Prime Minister Imran Khan on Thursday urged the international community to take "quick, concrete" steps to stem the flow of illicit money from developing countries to tax havens and to ensure the return of stolen assets, saying that it could have a "transformational impact" on their development prospects.
These steps should include a commitment by countries that were currently acting as tax havens to "immediately and unconditionally return all foreign assets that are shown to be stolen or whose legitimacy cannot be explained".
The prime minister made these remarks while speaking at the virtual launch of the final report of the High-Level Panel on International Financial Accountability, Transparency and Integrity for Achieving the 2030 Development Agenda (FACTI panel).
He referred to the Organisation for Economic Co-operation and Development's (OECD) proposal to freeze and return the unexplained assets of foreign politically exposed persons, saying it was "worthy of consideration".

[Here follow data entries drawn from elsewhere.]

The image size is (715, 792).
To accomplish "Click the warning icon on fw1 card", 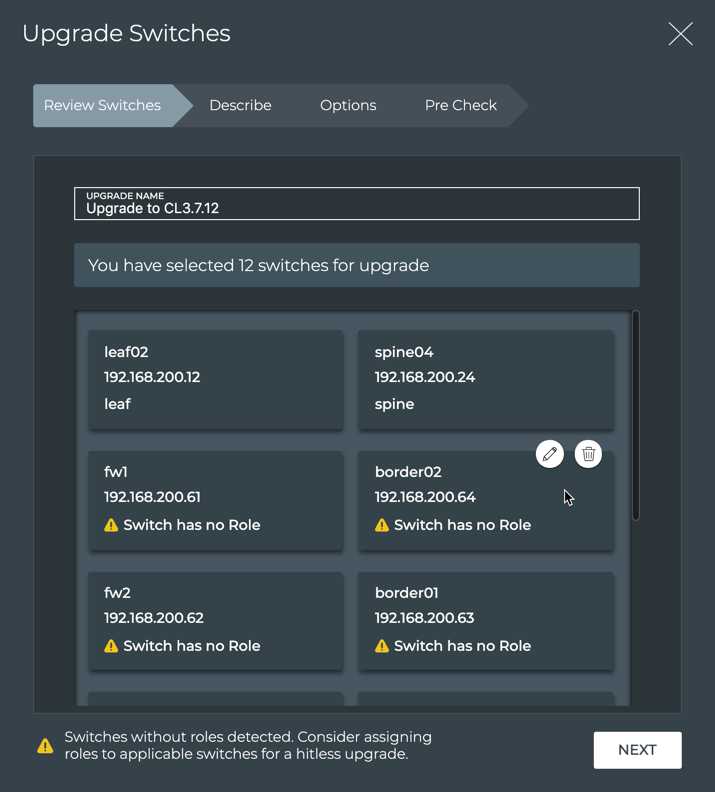I will click(111, 525).
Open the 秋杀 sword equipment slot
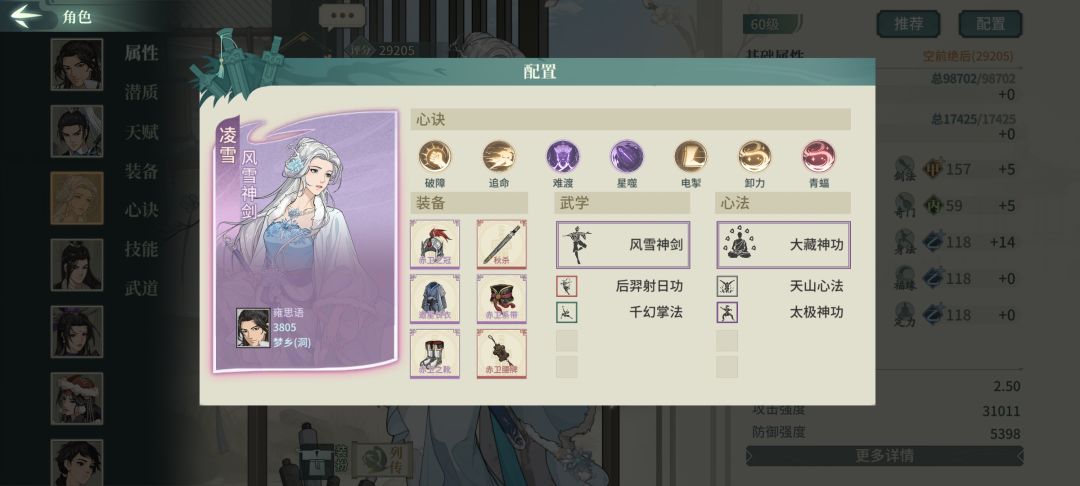 coord(501,244)
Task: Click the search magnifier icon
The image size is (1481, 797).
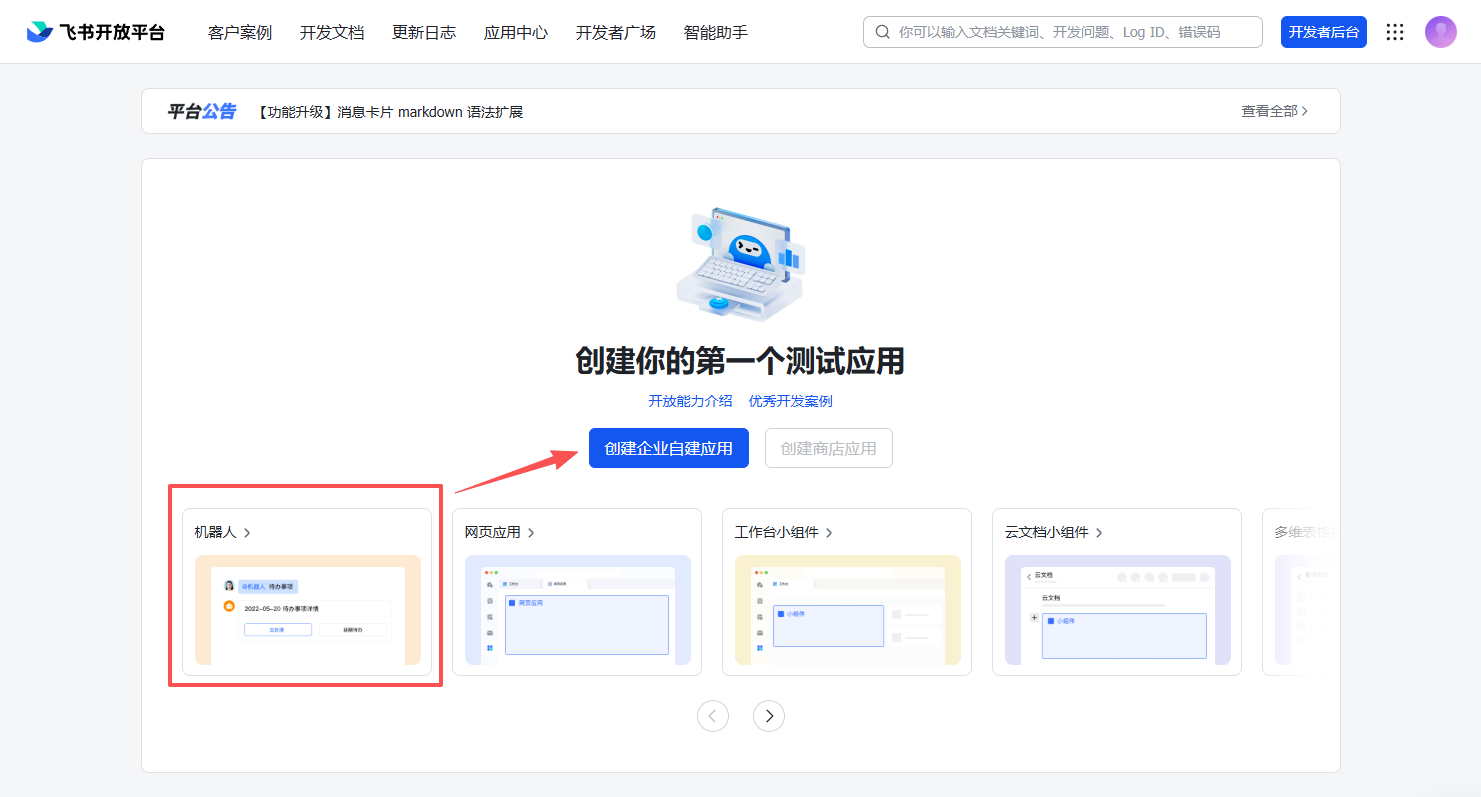Action: pyautogui.click(x=882, y=32)
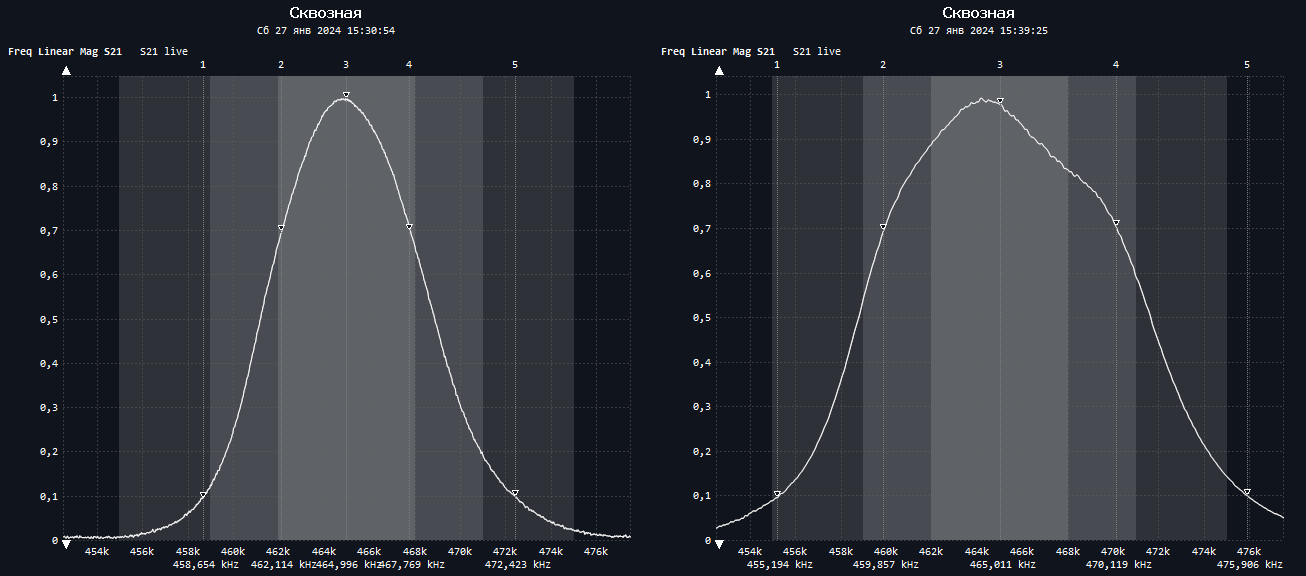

He also suggested several steps the United Nations could take such as initiating "negotiations on the new international tax corporation and anti-money laundering legal instruments like the Convention on Corruption, adopt common principles identified by the FACTI panel that would apply to all financial transactions and establish a UN coordination, adjudication and mediation mechanism on illicit financial flows".
Prime Minister Imran began his speech by outlining the heavy cost developing countries had paid due to illicit financial outflows, sharing that $7 trillion in stolen assets was parked in financial tax haven countries.
"The flight of these vast resources from developing countries is the fundamental cause of their underdevelopment, poverty, inequality and political instability."
The prime minister reminded the world community that during the presentation of the FACTI panel's interim report in September last year, he had suggested several global policy actions including the immediate return of stolen assets, penalties on the financial institutions, lawyers, accountants and other enablers of corruption crime and tax evasion, disclosure of beneficial ownership of companies, a global minimum corporate tax, fair digital taxation, review and revision of unequal investment treaties and a coherent mechanism for monitoring illicit financial flows set up under the UN.
He expressed satisfaction that these suggestions were reflected in the panel's final report launched today.
The premier termed the illicit flow of money as a "systemic problem" that would require a systemic solution and could not be resolved through "piecemeal and cosmetic" actions.
"The magnitude of the illicit financial flows is staggering. If recovered and returned, they could have a transformational impact on the development prospects of the developing countries," he noted.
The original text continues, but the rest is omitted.